- [The task]: Restate the records below word for word, leaving nothing out.
Top of Material for the task
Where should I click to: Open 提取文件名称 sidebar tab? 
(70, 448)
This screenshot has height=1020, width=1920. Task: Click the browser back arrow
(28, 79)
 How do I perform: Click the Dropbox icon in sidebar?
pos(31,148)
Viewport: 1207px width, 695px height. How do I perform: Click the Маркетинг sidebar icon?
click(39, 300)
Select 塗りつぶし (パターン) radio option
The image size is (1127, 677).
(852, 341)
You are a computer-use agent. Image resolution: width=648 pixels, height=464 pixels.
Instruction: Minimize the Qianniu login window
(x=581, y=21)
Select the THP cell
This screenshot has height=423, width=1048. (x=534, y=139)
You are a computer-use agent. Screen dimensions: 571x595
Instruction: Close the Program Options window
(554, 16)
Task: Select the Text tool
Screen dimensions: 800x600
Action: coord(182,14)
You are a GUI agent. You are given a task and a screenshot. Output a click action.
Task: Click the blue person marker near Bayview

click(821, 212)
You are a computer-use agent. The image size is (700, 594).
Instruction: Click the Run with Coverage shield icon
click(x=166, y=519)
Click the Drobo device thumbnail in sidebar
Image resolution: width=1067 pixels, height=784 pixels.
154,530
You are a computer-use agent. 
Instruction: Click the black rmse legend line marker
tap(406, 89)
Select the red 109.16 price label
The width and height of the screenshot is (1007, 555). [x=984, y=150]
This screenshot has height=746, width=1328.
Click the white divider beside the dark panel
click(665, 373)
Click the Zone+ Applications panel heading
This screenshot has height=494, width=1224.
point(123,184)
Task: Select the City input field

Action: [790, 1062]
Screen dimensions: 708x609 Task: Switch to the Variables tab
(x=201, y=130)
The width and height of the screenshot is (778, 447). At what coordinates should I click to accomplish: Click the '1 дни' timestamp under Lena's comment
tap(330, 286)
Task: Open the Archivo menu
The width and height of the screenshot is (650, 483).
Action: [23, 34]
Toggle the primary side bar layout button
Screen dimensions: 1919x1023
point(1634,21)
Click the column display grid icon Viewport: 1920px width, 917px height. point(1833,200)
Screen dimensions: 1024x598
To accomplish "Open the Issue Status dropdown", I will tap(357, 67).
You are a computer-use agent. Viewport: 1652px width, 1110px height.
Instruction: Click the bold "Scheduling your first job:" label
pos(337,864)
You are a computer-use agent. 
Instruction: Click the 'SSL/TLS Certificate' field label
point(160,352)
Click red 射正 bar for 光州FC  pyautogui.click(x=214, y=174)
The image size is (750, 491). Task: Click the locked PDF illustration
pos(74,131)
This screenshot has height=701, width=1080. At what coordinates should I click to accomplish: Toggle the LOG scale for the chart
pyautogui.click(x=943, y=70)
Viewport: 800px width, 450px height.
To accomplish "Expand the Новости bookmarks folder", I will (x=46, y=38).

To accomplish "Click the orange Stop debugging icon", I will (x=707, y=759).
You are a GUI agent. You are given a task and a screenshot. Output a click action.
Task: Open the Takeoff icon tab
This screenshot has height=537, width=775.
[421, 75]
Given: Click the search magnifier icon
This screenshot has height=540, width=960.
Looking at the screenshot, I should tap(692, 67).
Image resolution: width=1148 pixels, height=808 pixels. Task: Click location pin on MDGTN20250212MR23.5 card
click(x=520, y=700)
Bottom of Material for the task
- [Answer]:
Where should I click to: Open 提取文件名称 sidebar tab? 
(70, 448)
This screenshot has height=1020, width=1920. Task: Click the browser back arrow
(28, 79)
 How do I perform: Click the Dropbox icon in sidebar?
pos(31,148)
Viewport: 1207px width, 695px height. How do I perform: Click the Маркетинг sidebar icon?
click(39, 300)
Select 塗りつぶし (パターン) radio option
The image size is (1127, 677).
(852, 341)
You are a computer-use agent. Image resolution: width=648 pixels, height=464 pixels.
Instruction: Minimize the Qianniu login window
(x=581, y=21)
Select the THP cell
This screenshot has height=423, width=1048. (x=534, y=139)
You are a computer-use agent. Screen dimensions: 571x595
Instruction: Close the Program Options window
(554, 16)
Task: Select the Text tool
Screen dimensions: 800x600
Action: coord(182,14)
You are a GUI agent. You are given a task and a screenshot. Output a click action.
Task: Click the blue person marker near Bayview

click(821, 212)
You are a computer-use agent. The image size is (700, 594).
Instruction: Click the Run with Coverage shield icon
click(x=166, y=519)
Click the Drobo device thumbnail in sidebar
Image resolution: width=1067 pixels, height=784 pixels.
154,530
You are a computer-use agent. 
Instruction: Click the black rmse legend line marker
tap(406, 89)
Select the red 109.16 price label
The width and height of the screenshot is (1007, 555). [x=984, y=150]
This screenshot has height=746, width=1328.
Click the white divider beside the dark panel
click(665, 373)
Click the Zone+ Applications panel heading
This screenshot has height=494, width=1224.
point(123,184)
Task: Select the City input field

Action: [790, 1062]
Screen dimensions: 708x609 Task: Switch to the Variables tab
(x=201, y=130)
The width and height of the screenshot is (778, 447). At what coordinates should I click to accomplish: Click the '1 дни' timestamp under Lena's comment
tap(330, 286)
Task: Open the Archivo menu
The width and height of the screenshot is (650, 483).
Action: [23, 34]
Toggle the primary side bar layout button
Screen dimensions: 1919x1023
point(1634,21)
Click the column display grid icon Viewport: 1920px width, 917px height. point(1833,200)
Screen dimensions: 1024x598
To accomplish "Open the Issue Status dropdown", I will tap(357, 67).
You are a computer-use agent. Viewport: 1652px width, 1110px height.
Instruction: Click the bold "Scheduling your first job:" label
pos(337,864)
You are a computer-use agent. 
Instruction: Click the 'SSL/TLS Certificate' field label
point(160,352)
Click red 射正 bar for 光州FC  pyautogui.click(x=214, y=174)
The image size is (750, 491). Task: Click the locked PDF illustration
pos(74,131)
This screenshot has height=701, width=1080. At what coordinates should I click to accomplish: Toggle the LOG scale for the chart
pyautogui.click(x=943, y=70)
Viewport: 800px width, 450px height.
To accomplish "Expand the Новости bookmarks folder", I will (x=46, y=38).

To accomplish "Click the orange Stop debugging icon", I will (x=707, y=759).
You are a GUI agent. You are given a task and a screenshot. Output a click action.
Task: Open the Takeoff icon tab
This screenshot has height=537, width=775.
[421, 75]
Given: Click the search magnifier icon
This screenshot has height=540, width=960.
Looking at the screenshot, I should tap(692, 67).
Image resolution: width=1148 pixels, height=808 pixels. Task: Click location pin on MDGTN20250212MR23.5 card
click(x=520, y=700)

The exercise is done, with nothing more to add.